**What you need to do**.
Once you reach the line that contains "Task: Enable the По типам оплаты view", retype it and every line after it exactly, ending with the last line of the entries.

Collected data entries
*** Begin section ***

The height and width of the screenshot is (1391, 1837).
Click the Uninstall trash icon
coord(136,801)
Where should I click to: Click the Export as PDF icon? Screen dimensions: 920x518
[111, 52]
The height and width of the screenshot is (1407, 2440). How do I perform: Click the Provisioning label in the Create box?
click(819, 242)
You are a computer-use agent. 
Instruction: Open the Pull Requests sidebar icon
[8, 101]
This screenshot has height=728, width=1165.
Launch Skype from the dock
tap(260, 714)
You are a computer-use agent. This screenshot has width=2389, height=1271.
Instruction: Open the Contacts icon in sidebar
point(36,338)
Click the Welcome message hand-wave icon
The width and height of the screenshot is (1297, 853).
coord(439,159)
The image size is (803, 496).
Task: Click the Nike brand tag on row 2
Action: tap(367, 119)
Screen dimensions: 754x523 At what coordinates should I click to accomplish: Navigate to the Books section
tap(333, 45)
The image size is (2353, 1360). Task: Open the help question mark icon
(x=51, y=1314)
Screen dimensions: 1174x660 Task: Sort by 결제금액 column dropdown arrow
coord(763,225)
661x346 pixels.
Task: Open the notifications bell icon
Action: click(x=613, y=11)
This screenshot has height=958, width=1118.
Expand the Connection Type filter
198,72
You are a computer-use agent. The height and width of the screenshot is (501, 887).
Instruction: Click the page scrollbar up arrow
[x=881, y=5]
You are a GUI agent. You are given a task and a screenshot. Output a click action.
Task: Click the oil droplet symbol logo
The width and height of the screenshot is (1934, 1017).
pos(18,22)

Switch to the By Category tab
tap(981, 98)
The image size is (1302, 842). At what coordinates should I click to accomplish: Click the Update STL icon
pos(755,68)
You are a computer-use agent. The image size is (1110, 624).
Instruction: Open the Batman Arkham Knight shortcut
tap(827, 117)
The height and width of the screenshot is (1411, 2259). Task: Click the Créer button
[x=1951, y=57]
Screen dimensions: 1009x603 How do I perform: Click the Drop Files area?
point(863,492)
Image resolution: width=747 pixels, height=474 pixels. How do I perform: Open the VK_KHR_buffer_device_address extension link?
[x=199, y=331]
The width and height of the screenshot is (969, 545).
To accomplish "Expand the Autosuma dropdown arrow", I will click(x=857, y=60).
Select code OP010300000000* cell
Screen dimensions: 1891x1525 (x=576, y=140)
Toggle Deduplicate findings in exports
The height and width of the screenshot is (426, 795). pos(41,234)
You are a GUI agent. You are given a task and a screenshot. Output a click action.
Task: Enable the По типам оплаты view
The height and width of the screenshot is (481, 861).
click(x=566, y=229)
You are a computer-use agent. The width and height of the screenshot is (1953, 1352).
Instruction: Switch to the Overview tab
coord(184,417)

*** End section ***

**Answer for the task**.
Task: Enable the По типам оплаты view
The height and width of the screenshot is (481, 861).
click(x=566, y=229)
You are a computer-use agent. The width and height of the screenshot is (1953, 1352).
Instruction: Switch to the Overview tab
coord(184,417)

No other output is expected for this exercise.